— ACTION ITEM —
Decide whether each statement agrees with the passage on the pharmacy case-study database below: (a) Master of Pharmacy students at UWA finish their degree in 6 trimesters over 2 years; (b) after the degree, students work as intern pharmacists only in hospital environments; (c) identifying complex drug-related problems requires only limited practice with real-life cases. Answer yes or no for each, quoting the deciding words.

PASSAGE START

Development of a User-Populated Database to Allow Pharmacy Students to Create and Share Case Studies

Master of Pharmacy students at UWA complete their postgraduate degree in 6 trimesters over 2 years and then work as intern pharmacists in community or hospital environments. In this intensive degree, students are required to demonstrate an ability to apply their knowledge about health and medicines to optimise the quality of life of patients. To be able to identify complex drug-related problems, pharmacy students need a lot of exposure and practice with real-life cases.

PASSAGE END
RECORDS SHOWN START

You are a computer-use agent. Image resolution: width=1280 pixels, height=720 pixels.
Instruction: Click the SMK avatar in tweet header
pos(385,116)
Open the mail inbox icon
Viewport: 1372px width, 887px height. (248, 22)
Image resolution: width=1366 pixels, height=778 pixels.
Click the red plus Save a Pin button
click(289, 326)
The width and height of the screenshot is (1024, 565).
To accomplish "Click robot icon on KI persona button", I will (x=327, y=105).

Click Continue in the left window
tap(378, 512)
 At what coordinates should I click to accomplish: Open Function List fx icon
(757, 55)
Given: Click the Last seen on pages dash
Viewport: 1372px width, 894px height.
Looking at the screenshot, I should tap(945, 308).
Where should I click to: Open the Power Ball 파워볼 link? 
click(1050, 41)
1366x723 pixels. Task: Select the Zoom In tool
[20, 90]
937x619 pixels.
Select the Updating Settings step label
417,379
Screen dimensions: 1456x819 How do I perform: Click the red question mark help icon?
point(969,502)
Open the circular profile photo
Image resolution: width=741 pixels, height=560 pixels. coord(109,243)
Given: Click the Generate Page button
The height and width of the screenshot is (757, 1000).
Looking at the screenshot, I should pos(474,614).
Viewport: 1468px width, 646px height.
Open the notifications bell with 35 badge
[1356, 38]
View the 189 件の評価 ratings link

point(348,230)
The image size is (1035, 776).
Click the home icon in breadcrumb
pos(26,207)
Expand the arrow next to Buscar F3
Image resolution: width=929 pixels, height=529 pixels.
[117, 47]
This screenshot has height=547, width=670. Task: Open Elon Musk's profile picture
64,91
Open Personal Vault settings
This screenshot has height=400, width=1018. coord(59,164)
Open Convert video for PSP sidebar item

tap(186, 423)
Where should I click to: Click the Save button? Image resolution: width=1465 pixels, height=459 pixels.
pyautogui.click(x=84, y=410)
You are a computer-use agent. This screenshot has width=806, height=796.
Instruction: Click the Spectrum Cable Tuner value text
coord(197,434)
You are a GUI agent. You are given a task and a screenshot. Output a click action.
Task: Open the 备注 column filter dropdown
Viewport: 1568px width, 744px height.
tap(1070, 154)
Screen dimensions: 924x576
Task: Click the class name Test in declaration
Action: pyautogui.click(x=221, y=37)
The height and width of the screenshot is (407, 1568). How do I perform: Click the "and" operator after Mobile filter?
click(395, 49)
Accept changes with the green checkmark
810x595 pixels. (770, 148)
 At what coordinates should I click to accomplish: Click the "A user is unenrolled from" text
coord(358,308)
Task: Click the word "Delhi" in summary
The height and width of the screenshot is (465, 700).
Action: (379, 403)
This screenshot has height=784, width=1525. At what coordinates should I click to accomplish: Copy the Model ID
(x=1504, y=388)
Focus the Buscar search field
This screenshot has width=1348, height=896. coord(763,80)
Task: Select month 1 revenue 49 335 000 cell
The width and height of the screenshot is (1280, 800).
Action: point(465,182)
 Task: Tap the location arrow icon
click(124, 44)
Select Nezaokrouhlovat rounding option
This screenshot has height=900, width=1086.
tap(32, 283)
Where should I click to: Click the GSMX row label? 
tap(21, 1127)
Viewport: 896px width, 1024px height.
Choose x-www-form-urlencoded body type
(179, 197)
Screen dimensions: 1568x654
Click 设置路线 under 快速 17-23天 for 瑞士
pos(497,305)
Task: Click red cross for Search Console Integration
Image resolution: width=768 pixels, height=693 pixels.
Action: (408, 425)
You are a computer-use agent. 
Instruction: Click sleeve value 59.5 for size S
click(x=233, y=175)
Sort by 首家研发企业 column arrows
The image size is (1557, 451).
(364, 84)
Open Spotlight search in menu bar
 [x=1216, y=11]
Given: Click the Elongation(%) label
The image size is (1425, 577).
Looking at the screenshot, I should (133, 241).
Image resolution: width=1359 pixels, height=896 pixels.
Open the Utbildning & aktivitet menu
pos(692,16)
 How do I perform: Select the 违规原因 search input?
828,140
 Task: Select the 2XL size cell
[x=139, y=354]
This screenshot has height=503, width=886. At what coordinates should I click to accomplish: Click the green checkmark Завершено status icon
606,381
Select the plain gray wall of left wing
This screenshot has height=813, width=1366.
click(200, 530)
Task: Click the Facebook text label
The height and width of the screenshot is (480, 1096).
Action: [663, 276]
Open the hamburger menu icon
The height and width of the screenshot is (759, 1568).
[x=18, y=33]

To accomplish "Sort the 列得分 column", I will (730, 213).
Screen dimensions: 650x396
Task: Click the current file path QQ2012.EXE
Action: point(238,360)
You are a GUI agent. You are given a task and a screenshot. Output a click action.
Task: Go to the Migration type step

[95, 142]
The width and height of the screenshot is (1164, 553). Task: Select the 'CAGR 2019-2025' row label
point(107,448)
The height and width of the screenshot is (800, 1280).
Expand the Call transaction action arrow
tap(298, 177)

RECORDS SHOWN END

— SOLUTION TO THIS TASK —
(a) Yes: "complete their postgraduate degree in 6 trimesters over 2 years"
(b) No: "work as intern pharmacists in community or hospital environments"
(c) No: "pharmacy students need a lot of exposure and practice with real-life cases"